[[ RECORD EXCERPTS, beginning ]]
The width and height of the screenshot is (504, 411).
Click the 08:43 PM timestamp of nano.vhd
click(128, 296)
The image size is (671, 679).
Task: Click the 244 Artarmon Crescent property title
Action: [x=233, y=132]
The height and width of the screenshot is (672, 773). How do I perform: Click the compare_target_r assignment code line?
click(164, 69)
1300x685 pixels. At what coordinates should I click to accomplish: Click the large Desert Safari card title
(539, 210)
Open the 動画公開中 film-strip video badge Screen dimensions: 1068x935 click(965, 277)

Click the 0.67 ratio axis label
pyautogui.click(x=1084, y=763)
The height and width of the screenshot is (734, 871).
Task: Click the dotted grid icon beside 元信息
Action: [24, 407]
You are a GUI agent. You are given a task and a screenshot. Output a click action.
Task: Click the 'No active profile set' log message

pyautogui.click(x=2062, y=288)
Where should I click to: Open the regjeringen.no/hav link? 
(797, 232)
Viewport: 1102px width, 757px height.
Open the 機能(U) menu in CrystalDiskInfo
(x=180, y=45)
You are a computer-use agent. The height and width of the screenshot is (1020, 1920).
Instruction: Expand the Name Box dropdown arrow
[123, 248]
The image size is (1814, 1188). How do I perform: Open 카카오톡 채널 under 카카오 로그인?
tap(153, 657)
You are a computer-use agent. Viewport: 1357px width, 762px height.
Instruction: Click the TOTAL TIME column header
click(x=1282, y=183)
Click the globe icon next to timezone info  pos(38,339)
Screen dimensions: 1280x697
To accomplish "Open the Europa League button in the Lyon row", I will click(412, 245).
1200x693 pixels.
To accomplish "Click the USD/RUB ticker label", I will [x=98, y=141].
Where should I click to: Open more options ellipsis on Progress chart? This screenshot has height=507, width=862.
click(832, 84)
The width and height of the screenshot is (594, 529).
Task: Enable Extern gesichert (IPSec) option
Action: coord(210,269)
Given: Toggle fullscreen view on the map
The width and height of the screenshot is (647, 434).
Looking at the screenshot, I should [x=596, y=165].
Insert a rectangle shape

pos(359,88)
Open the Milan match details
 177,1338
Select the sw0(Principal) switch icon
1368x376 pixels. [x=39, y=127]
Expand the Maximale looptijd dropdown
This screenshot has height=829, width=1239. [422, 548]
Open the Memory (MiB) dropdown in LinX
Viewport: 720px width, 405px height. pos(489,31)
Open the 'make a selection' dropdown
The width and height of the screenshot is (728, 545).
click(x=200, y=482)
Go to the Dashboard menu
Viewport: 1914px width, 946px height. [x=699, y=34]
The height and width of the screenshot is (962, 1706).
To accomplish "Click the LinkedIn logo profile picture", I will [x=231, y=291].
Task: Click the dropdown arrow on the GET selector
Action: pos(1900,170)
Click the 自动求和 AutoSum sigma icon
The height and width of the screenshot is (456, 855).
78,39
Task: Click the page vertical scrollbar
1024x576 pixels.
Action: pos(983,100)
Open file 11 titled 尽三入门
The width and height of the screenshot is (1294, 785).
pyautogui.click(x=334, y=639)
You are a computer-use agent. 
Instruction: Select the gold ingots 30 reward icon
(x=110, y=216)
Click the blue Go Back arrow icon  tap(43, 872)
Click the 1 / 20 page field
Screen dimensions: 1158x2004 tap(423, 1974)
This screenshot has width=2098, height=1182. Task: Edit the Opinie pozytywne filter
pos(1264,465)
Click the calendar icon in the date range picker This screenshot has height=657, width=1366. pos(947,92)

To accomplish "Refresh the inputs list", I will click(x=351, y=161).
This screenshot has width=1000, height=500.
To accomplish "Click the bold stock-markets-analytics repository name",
[[ RECORD EXCERPTS, end ]]
*PROBLEM REQUIREMENTS*: Lines from the start of the material through the line containing "You are a GUI" are wanted. Write them out exactly.

*ANSWER TO THIS TASK*:
The width and height of the screenshot is (504, 411).
Click the 08:43 PM timestamp of nano.vhd
click(128, 296)
The image size is (671, 679).
Task: Click the 244 Artarmon Crescent property title
Action: [x=233, y=132]
The height and width of the screenshot is (672, 773). How do I perform: Click the compare_target_r assignment code line?
click(164, 69)
1300x685 pixels. At what coordinates should I click to accomplish: Click the large Desert Safari card title
(539, 210)
Open the 動画公開中 film-strip video badge Screen dimensions: 1068x935 click(965, 277)

Click the 0.67 ratio axis label
pyautogui.click(x=1084, y=763)
The height and width of the screenshot is (734, 871).
Task: Click the dotted grid icon beside 元信息
Action: [24, 407]
You are a GUI agent. You are given a task and a screenshot. Output a click action.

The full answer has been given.